Former president Chen Shui-bian’s (陳水扁) office yesterday denied allegations that Chen’s son, Chen Chih-chung (陳致中), had visited Japan 13 times to help the former president launder money.
“Claims made by some media reports that Chen Chih-chung had engaged in money-laundering activities in Japan were all fabricated,” the statement said.
The office issued the press release in response to reports by local media outlets, including the Chinese-language Apple Daily, that Chen Chih-chung had secretly visited Japan 13 since 2000 to help his father with money-laundering activities. Dismissing the allegations, the office said Chen Chih-chung had visited Japan only four times since 2000. He had toured Tokyo twice in 2003 and spent holidays with his family in Japan in June and October of 2004, the office said.
When Chen Chih-chung accompanied former first lady Wu Shu-chen (吳淑珍) to Japan in 2004, Taiwanese doctor Kao Ching-che (高欽澤) received them as guests. Some media outlets suggested that Kao had helped the former first family launder money in Japan.
“We hope the public would not spread false information and damage innocent people’s reputations,” the statement said.
The statement further condemned the Taipei District Court for disclosing confidential information in Chen Shui-bian’s case when it announced a 10-year prison sentence for former Bureau of Investigation director-general Yeh Sheng-mao (葉盛茂) to 10 years in prison on Thursday.
“The court ignored the principle of never discussing a case that is still under investigation and disclosed the details in the case,” the statement said, urging the Control Yuan to look into the matter.
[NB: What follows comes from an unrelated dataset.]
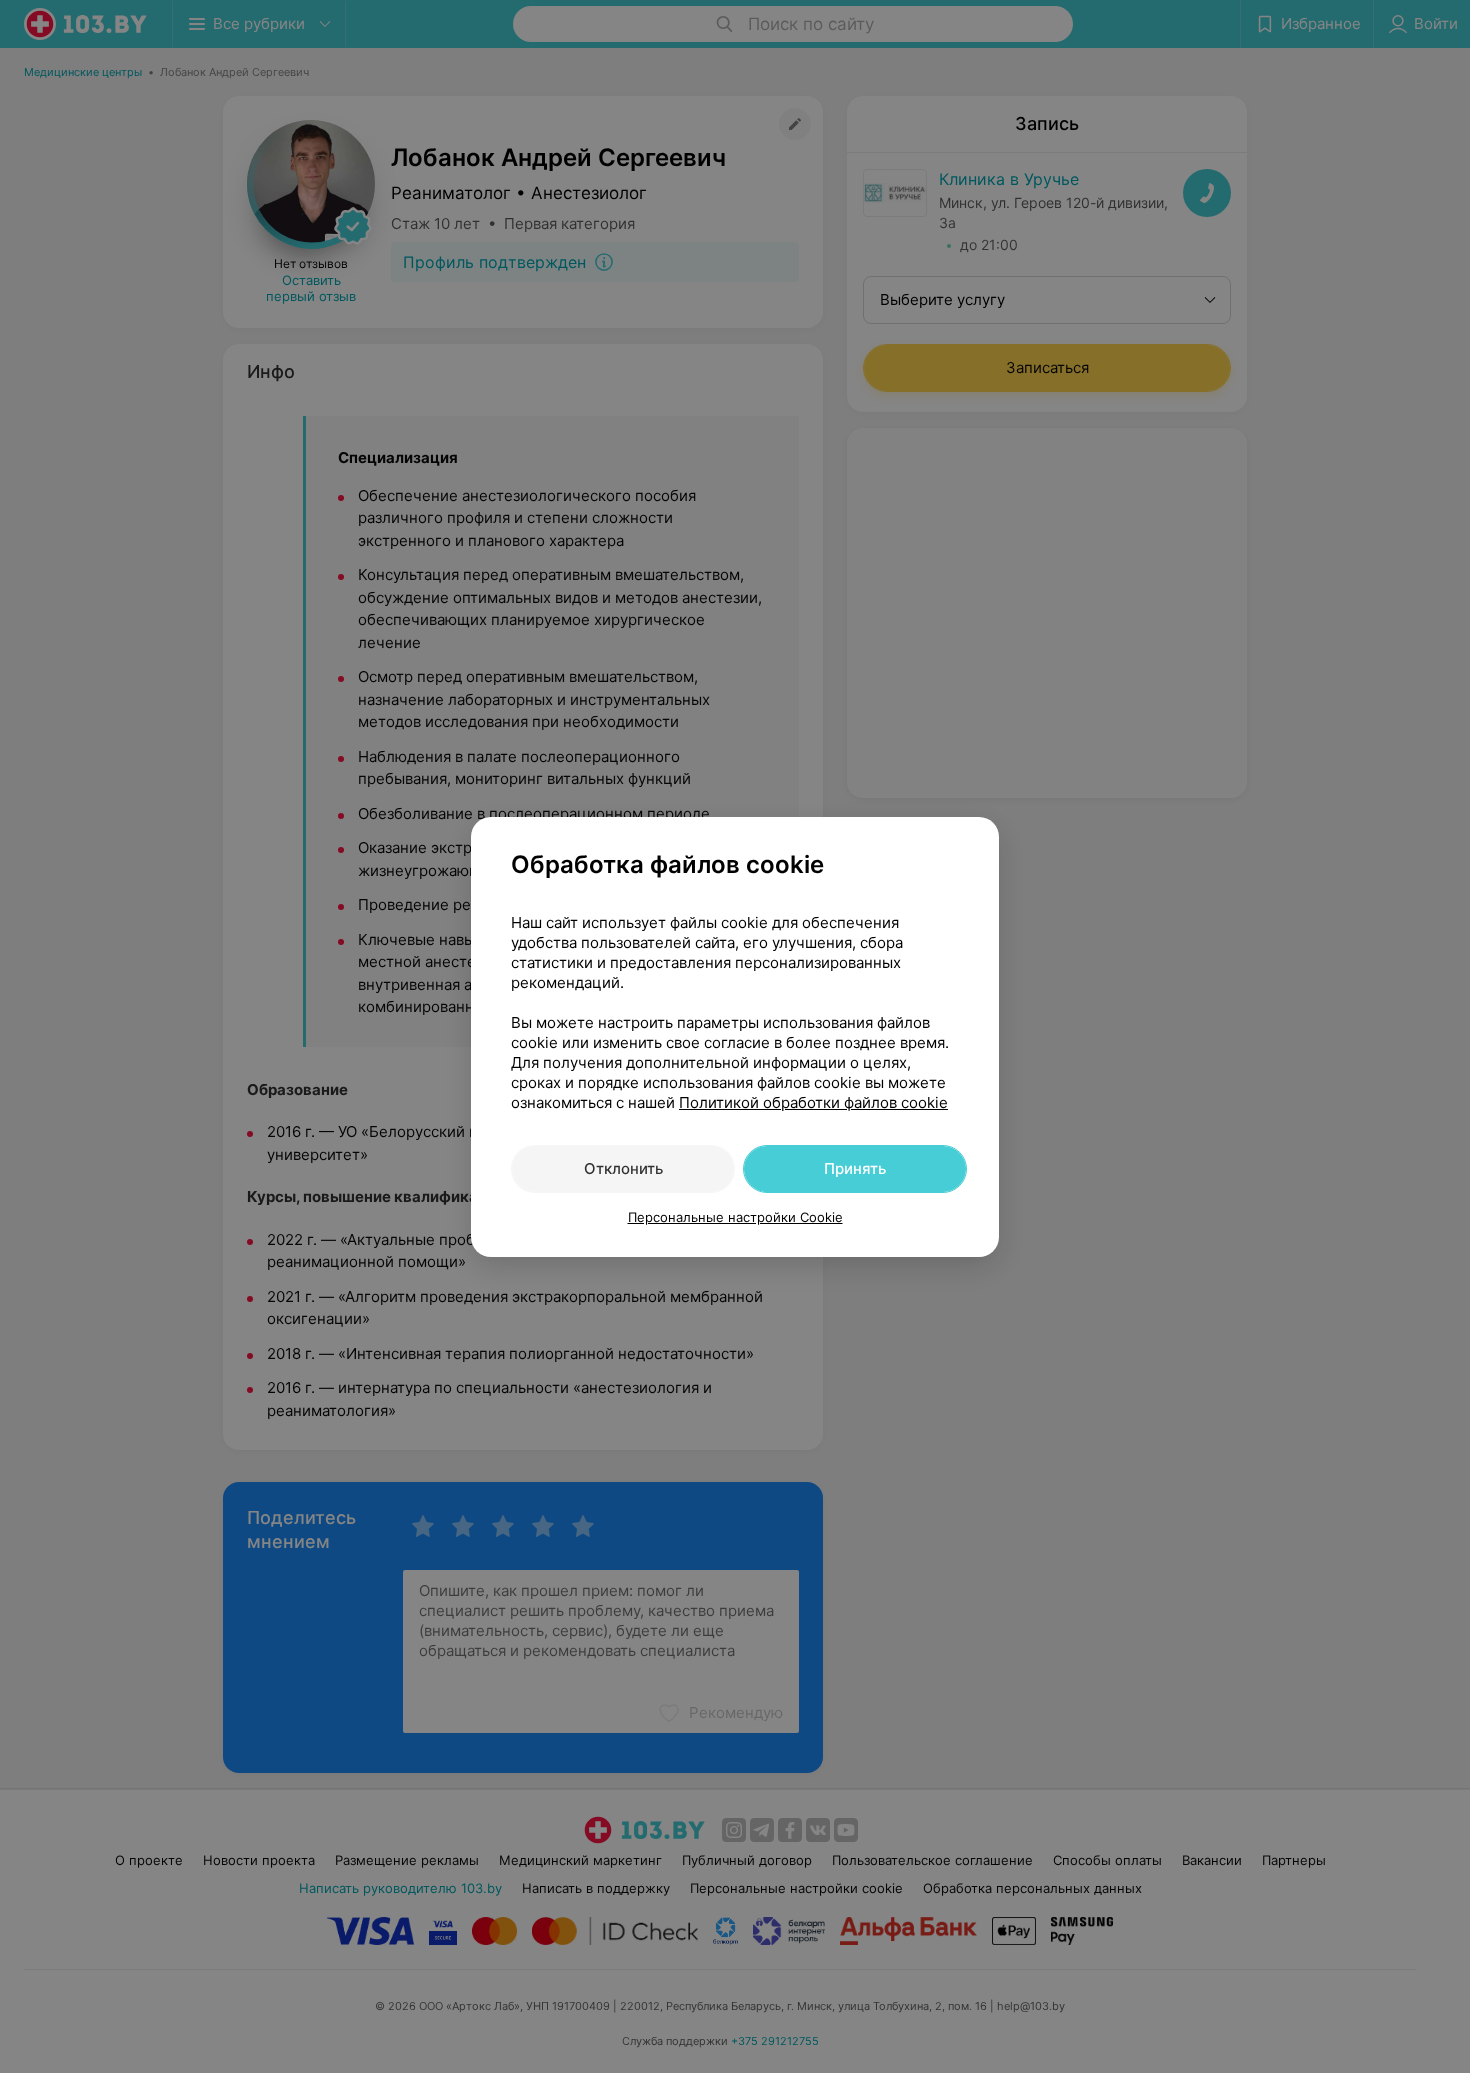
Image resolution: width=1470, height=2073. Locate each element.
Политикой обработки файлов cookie (813, 1102)
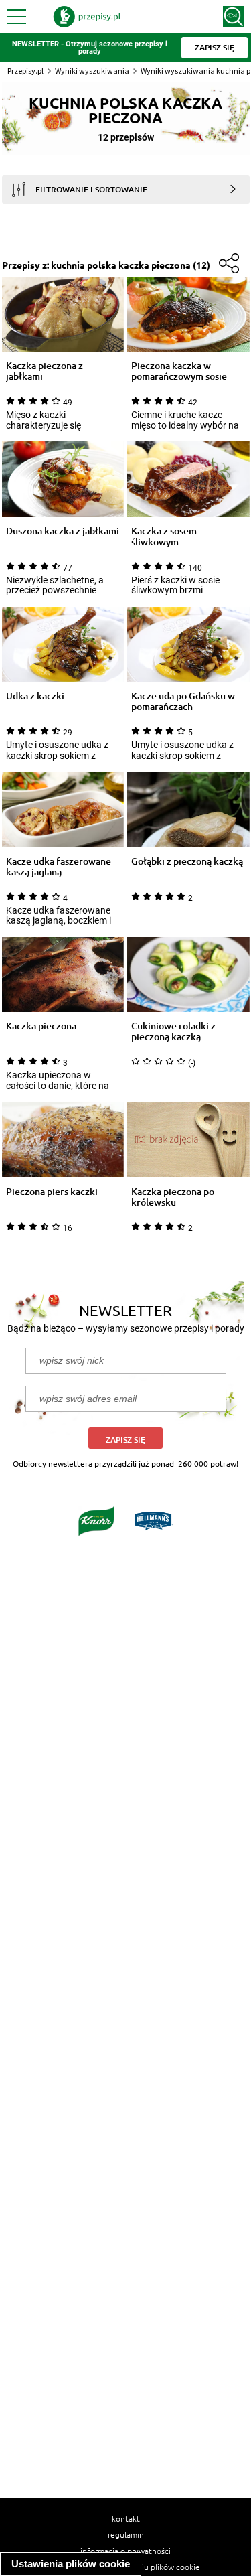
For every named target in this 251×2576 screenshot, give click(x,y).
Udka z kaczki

The statement also accused the Special Investigation Panel (SIP) of abusing its power by leaking information to the court, and urged the Ministry of Justice to look into the prosecutors’ responsibilities.
The court sentenced Yen to 10 years in prison on Thursday for withholding information related to the former first family’s alleged money-laundering activities and a separate charge of leaking confidential information. In the ruling, it said that former presidential adviser Wu Li-pei (吳澧培) allowed Chen Shui-bian to wire a total of US$1.91 million to four of his foreign bank accounts in Hong Kong on Feb. 22. The ruling asked that Wu be handed over to the SIP for further investigation.
Wu, accompanied by a number of DPP lawmakers, denied any role in the alleged money-laundering case and told a press conference yesterday that Chen Shui-bian told him the money was from donations and would be used for secret diplomatic work.
Wu, a senior Taiwanese independence figure, said at the time he was moved and touched to hear such a large amount of money would be used for Taiwan’s benefit.
“I’ve hated corruption all my life,” Wu said. “If Chen Shui-bian or his wife had ever asked me to launder money, I would have slapped their faces on the spot.”
Wu said he would return the money to the government if it was found to be “dirty.”
“If the money is found to be clean, I will do what I was entrusted to do with it,” he said.